** Exercise data **
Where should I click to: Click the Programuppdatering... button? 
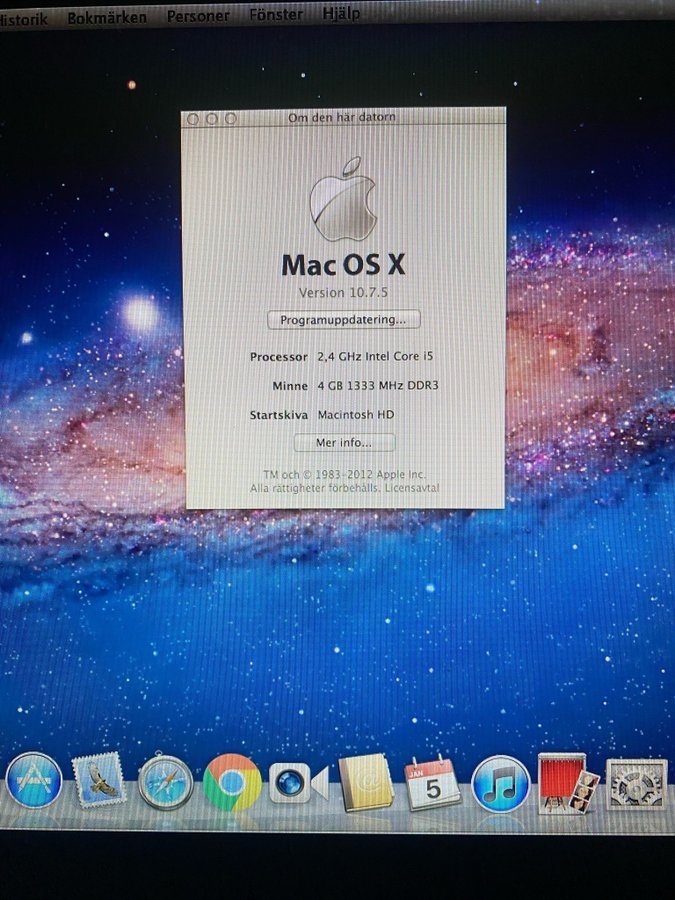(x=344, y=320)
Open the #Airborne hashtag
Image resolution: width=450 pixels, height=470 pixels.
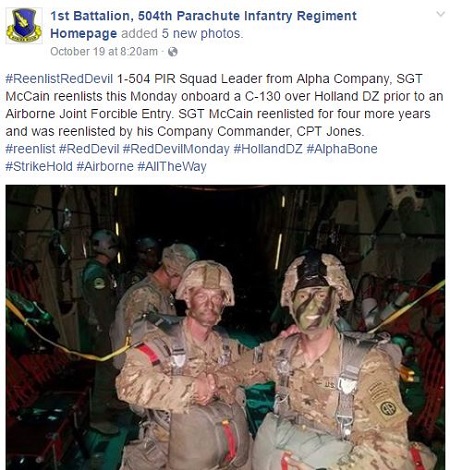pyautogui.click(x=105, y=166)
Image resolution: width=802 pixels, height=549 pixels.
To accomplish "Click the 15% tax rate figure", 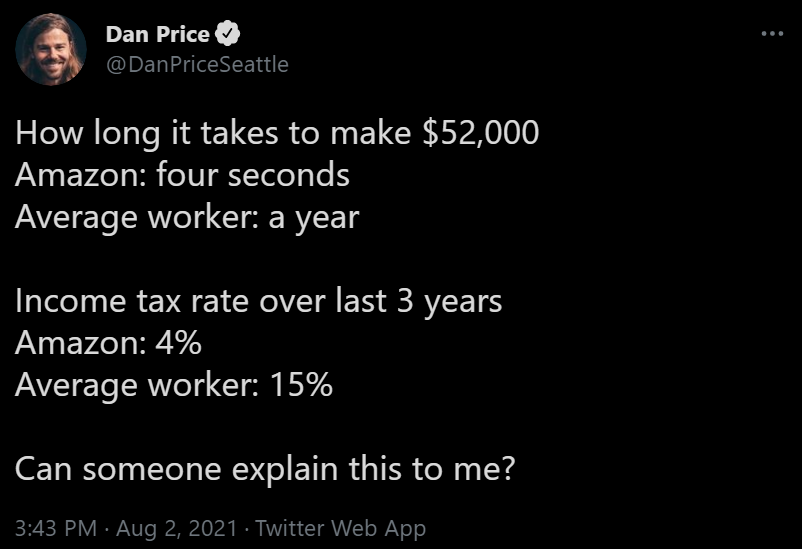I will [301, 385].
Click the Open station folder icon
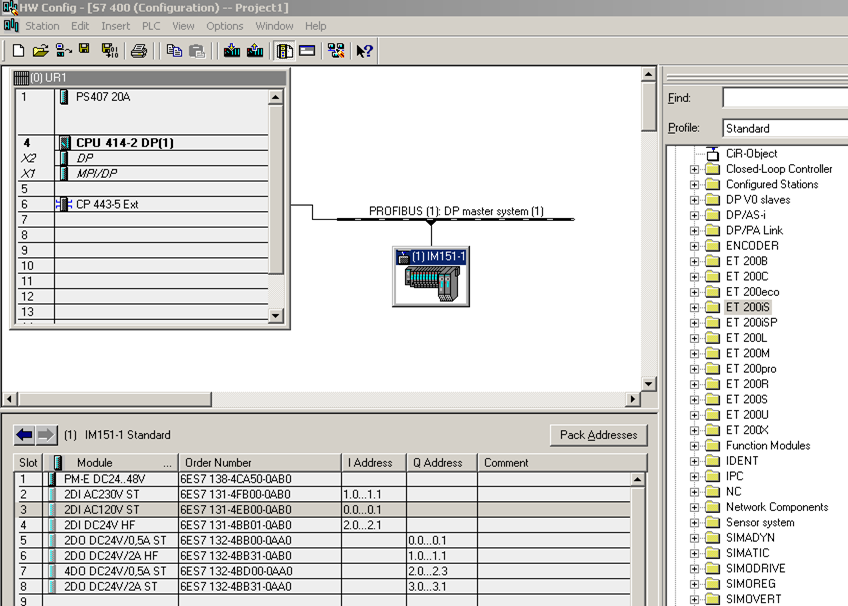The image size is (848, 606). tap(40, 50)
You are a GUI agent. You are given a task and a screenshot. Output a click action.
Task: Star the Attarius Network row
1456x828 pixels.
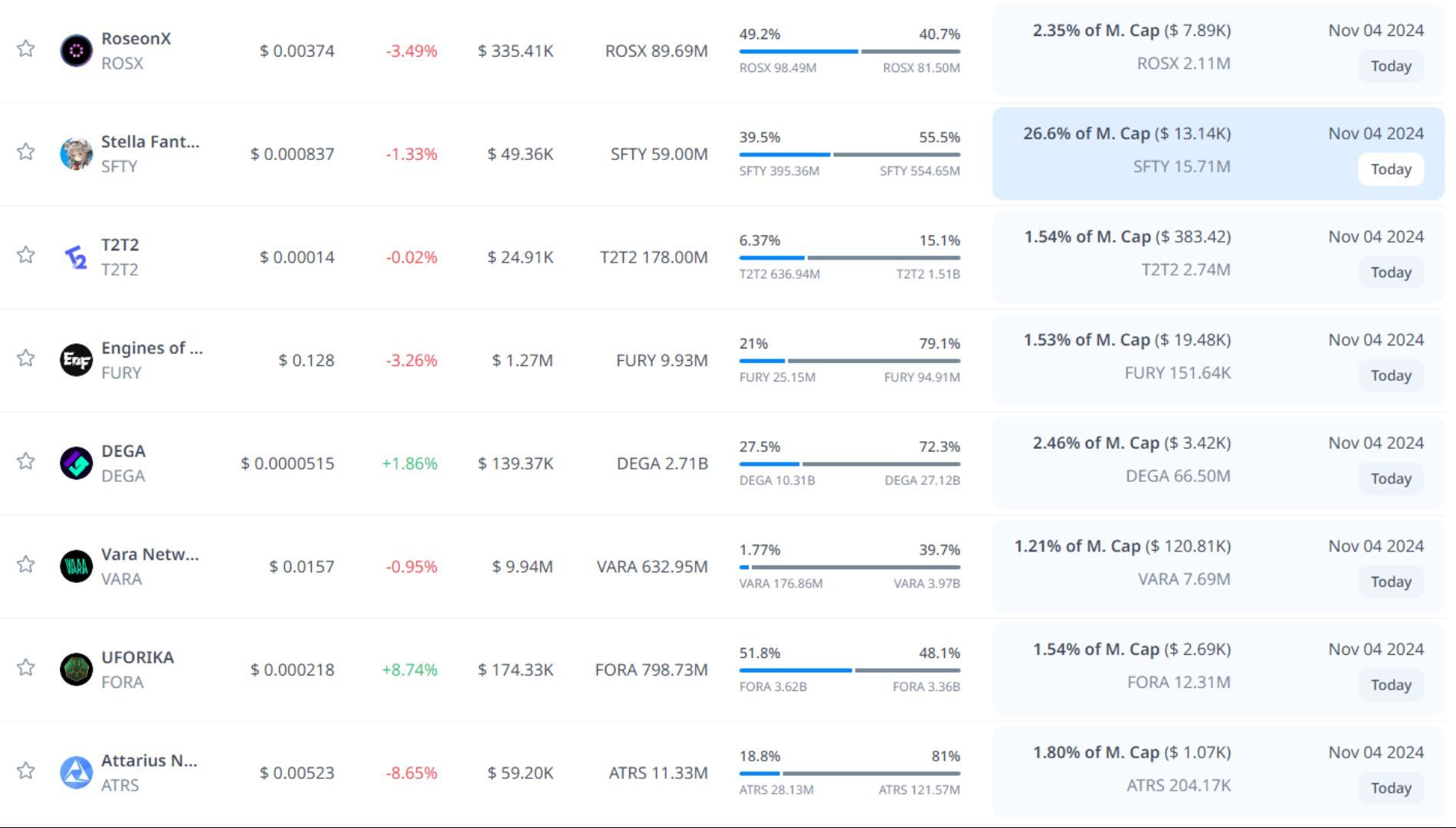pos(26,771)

...

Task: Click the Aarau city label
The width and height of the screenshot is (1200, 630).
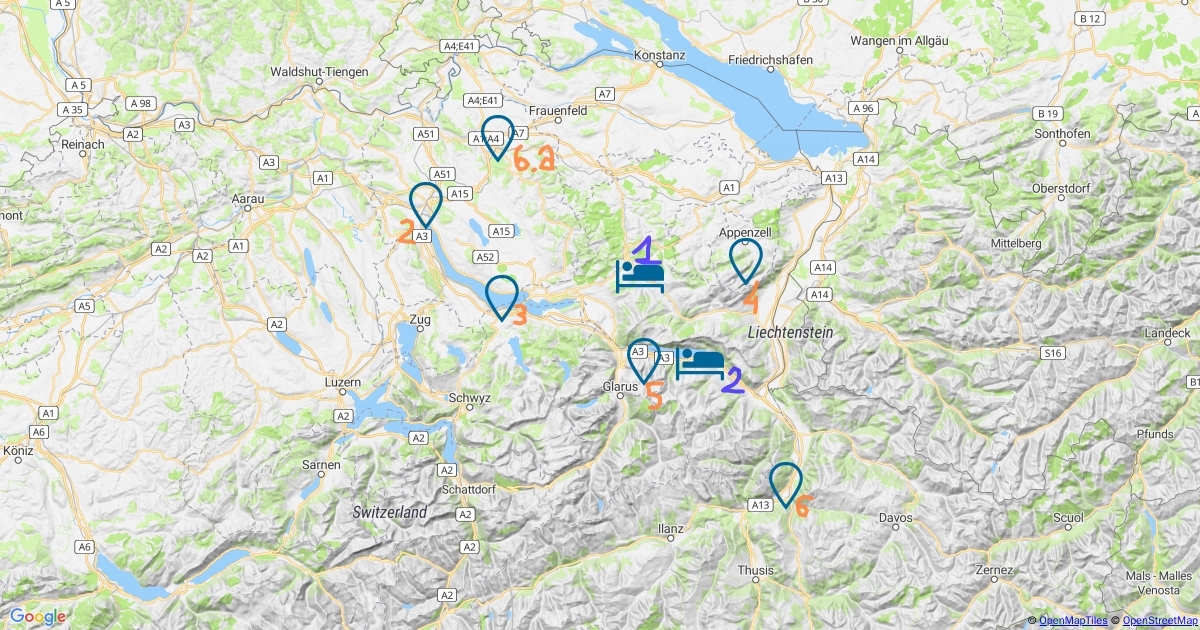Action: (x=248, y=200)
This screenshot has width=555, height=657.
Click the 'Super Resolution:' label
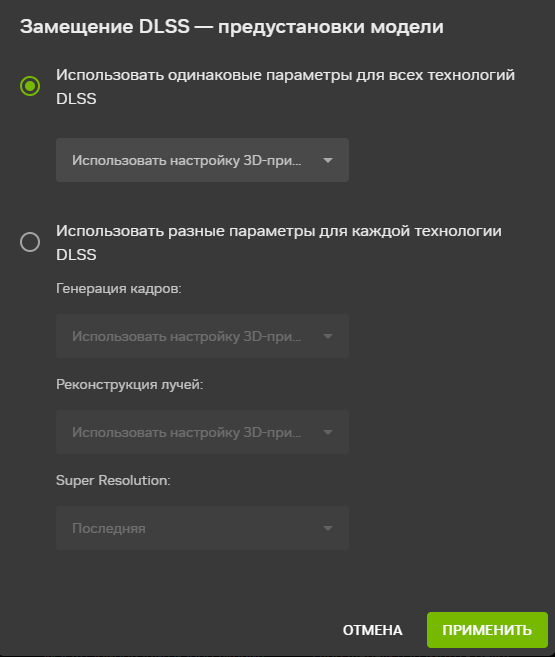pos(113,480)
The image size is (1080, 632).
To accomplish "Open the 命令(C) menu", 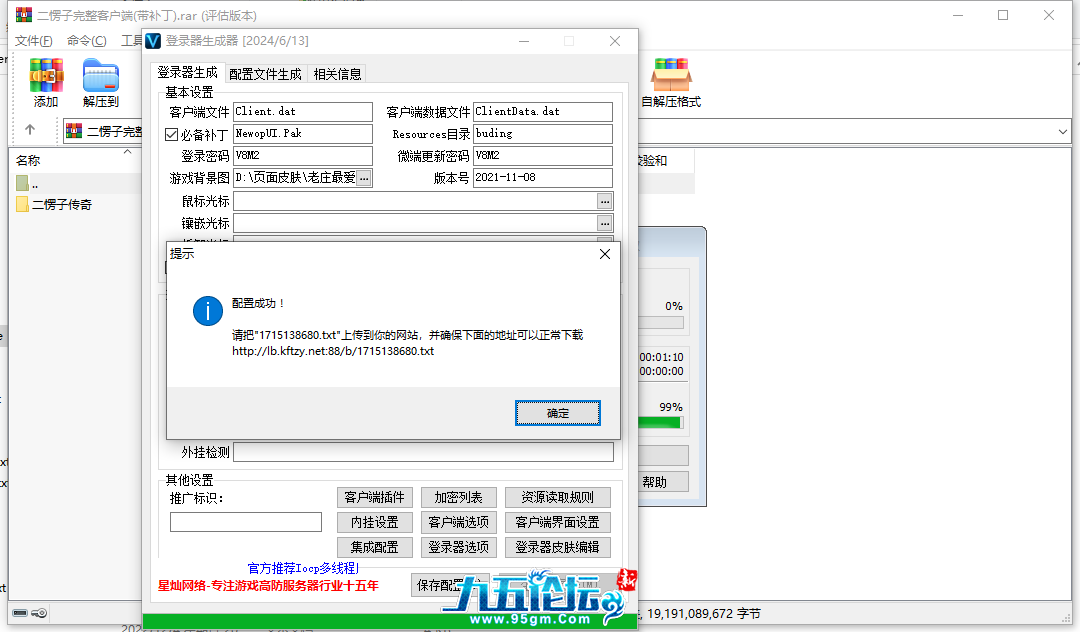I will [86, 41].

* * *

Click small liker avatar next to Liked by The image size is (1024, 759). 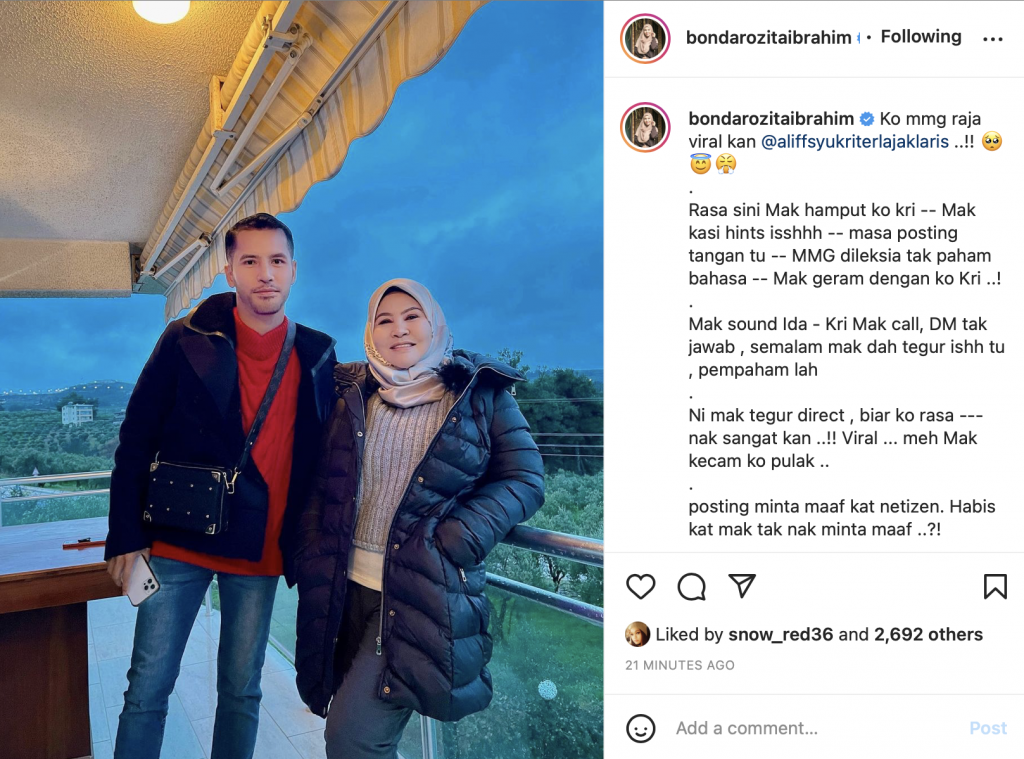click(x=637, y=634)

** Exercise aim **
Copy nothing but the lines above that run from the one with "Where should I" to the one with "Image resolution: width=802", ends included; pictures stay out.

** Response to the exercise **
Where should I click to: Click the Programuppdatering... button? 
(x=344, y=320)
Open the #Airborne hashtag
Image resolution: width=450 pixels, height=470 pixels.
pyautogui.click(x=105, y=166)
Image resolution: width=802 pixels, height=549 pixels.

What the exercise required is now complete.